I have to fight each and every day to focus and concentrate because the Post Traumatic Stress Disorder that clings to me like a hungry alligator is a constant companion and foe that challenges my every attempt to function and write.  So far, I’ve endured.  At the time of these events in my life, I lived in a state of urgency and the present, with no thought of tomorrow being a viable truth.  When the shelter system spit me out with the rest of the women and children who’d used up their sixty days, I had no idea what to do but my survival instincts kicked into high gear pretty damn quick. Living on the street is not something anyone can write with cogency, unless they’ve spent time in that particular gutter, isolated and desperate.

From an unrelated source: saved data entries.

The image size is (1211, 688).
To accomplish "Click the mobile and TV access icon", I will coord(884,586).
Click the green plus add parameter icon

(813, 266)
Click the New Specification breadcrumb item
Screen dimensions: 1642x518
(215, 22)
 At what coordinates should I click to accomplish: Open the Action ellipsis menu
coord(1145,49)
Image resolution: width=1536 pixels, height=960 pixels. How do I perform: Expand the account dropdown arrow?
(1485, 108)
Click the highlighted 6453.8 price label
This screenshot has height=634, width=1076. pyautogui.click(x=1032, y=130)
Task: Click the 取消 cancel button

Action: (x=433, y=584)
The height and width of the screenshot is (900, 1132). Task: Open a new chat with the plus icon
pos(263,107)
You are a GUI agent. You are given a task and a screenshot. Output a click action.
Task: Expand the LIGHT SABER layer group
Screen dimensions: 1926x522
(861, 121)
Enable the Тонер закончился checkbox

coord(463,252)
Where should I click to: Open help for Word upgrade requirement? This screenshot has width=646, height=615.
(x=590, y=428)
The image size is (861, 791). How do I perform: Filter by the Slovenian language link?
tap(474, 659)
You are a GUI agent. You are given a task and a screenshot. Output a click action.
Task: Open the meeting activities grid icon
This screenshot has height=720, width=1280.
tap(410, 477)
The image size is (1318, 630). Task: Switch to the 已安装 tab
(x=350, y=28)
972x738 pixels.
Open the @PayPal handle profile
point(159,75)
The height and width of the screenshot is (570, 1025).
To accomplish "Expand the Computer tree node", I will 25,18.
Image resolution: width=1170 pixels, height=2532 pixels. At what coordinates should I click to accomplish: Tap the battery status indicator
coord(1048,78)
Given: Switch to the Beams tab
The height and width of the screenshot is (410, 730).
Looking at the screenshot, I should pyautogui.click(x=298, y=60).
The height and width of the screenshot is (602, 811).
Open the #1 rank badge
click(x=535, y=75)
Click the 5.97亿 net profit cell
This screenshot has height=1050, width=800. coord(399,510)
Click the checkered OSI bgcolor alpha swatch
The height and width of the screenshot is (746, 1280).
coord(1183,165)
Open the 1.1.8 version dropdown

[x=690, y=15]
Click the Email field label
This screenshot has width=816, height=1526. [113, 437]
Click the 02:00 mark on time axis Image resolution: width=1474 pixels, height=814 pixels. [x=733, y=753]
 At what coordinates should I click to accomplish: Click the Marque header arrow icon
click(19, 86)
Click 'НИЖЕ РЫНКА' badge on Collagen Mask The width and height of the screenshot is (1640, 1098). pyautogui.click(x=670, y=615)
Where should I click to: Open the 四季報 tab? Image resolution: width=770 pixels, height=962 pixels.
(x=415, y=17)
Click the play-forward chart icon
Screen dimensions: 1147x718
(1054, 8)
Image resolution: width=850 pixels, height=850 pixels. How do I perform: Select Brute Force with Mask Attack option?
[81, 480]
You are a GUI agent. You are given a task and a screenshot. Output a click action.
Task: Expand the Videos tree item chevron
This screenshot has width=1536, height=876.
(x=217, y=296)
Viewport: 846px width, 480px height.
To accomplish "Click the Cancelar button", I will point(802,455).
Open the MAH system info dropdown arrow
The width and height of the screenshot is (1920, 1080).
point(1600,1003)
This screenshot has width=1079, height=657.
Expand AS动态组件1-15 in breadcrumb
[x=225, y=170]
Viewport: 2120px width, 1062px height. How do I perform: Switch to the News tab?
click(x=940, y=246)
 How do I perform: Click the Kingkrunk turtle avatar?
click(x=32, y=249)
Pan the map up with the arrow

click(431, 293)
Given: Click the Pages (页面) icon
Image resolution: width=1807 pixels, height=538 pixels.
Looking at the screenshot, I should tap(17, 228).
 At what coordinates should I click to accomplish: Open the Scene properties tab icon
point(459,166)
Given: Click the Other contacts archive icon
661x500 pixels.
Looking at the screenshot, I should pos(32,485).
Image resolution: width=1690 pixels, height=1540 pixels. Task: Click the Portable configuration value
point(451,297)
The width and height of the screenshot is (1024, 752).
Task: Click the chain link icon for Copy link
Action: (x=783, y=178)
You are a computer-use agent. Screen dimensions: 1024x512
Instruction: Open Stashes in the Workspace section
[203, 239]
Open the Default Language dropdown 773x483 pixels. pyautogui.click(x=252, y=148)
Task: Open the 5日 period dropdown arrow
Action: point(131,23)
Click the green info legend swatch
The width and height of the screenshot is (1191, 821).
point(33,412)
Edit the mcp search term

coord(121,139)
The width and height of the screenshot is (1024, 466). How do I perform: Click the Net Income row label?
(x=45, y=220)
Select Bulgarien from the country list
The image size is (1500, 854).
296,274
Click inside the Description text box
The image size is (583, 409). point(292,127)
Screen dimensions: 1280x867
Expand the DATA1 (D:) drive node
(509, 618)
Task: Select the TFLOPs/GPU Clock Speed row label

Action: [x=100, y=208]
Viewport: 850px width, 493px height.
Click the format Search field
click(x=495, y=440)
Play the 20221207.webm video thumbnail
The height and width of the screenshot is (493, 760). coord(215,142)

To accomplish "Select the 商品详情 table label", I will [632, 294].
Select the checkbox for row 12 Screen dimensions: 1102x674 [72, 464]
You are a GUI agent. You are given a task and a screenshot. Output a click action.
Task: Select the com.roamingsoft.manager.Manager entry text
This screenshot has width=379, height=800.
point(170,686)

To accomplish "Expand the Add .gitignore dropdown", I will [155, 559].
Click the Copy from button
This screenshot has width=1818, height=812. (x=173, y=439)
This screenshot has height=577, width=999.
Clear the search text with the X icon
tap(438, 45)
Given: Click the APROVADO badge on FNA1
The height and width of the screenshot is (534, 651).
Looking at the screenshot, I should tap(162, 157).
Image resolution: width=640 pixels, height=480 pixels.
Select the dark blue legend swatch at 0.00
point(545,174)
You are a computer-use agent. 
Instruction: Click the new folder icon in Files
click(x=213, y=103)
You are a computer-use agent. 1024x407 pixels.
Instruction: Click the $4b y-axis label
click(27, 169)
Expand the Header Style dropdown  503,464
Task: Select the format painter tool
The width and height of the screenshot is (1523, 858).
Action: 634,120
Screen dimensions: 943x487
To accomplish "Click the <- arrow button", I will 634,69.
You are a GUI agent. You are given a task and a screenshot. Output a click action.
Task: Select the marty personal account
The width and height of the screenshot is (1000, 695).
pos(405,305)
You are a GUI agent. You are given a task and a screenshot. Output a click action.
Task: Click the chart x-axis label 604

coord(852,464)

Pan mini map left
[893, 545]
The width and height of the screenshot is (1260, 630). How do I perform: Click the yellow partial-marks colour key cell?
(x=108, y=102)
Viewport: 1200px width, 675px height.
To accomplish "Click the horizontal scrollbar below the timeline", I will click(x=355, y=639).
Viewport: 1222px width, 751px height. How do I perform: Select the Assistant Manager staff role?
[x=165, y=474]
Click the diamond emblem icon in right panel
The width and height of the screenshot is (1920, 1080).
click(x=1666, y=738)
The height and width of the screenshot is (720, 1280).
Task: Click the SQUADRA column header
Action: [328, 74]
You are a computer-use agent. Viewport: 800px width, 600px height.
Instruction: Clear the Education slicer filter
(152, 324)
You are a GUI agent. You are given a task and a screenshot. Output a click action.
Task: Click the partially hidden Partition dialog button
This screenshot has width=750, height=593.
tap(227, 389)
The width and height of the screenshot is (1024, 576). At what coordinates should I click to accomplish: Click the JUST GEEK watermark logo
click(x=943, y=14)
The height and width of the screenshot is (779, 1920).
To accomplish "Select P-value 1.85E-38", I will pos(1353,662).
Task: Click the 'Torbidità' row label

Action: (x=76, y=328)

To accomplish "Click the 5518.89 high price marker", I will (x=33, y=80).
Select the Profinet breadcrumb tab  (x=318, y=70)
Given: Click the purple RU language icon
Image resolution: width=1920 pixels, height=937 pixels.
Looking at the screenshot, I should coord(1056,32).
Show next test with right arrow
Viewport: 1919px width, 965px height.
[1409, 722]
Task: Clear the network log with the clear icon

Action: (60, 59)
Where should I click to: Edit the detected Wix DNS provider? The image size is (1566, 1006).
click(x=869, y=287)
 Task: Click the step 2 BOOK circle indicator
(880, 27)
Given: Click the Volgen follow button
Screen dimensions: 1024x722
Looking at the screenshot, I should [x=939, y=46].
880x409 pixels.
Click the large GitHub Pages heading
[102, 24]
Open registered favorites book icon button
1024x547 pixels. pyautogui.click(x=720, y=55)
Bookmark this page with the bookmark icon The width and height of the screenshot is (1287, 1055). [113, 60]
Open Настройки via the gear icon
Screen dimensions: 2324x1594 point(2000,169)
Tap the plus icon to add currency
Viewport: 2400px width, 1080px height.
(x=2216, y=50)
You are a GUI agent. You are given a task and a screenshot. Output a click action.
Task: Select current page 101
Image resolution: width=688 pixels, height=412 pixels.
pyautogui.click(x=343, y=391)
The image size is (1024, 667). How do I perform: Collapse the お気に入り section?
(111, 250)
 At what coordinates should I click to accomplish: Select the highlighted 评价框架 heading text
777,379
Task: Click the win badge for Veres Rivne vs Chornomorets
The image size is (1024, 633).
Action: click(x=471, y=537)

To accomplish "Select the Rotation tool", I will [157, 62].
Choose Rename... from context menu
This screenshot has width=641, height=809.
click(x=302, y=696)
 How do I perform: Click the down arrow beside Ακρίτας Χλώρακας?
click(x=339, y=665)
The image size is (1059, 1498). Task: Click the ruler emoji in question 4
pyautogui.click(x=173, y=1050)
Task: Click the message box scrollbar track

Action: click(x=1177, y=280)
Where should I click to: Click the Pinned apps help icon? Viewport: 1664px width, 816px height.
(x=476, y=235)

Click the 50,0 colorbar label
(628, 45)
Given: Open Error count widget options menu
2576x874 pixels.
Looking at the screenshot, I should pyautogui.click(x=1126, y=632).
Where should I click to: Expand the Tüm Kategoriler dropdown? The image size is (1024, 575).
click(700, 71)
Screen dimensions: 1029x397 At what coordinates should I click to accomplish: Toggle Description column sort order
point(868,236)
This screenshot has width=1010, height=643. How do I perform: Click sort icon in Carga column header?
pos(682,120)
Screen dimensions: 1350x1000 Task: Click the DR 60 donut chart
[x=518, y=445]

One reason I wanted to write this post, is that in my travels around the internet, I’ve come across two separate items about homelessness.  Each one was written by people who have absolutely no idea what they are talking about and it is insulting to those who do.   One is about exploiting the poor for money under the guise of helping them overcome their plight and it is a scam and utter bullshit.  The other is written as observational poetry by someone who’s work is mediocre at best and ridiculous at the worst.  This particular poem was bending down the ridiculous end like spaghetti until it snaps.   I had an enormous “How dare you!” moment, I admit it and after reading this crap, I sat and cried.  Yep, I did. I sobbed a tissue soaker,  because here I am, with a million stories to tell, stories about real people with the authenticity that comes from suffering  and guess what?  No one wants them.   I won’t delve into my submission history, but it appears,  if I write fluff for print magazines and take a few cutesy photos,  an editor will lap it up like a cat does cream.  However, if I produce something real and valuable,  with my heart bleeding on every word, they won’t even give me a glance.  I’ve been having some serious doubts recently about whether I should continue with what appears to become a fruitless endeavor that is completely related to the corruption and politics that is inherent in the publishing industry.  I want to be proven wrong about this, to be given the opportunity to give someone a memoir that would make us all a lot of money, but no takers.  I clearly don’t know the right person/people, or possess the degree necessary to make me palatable to those who can give my words to the world.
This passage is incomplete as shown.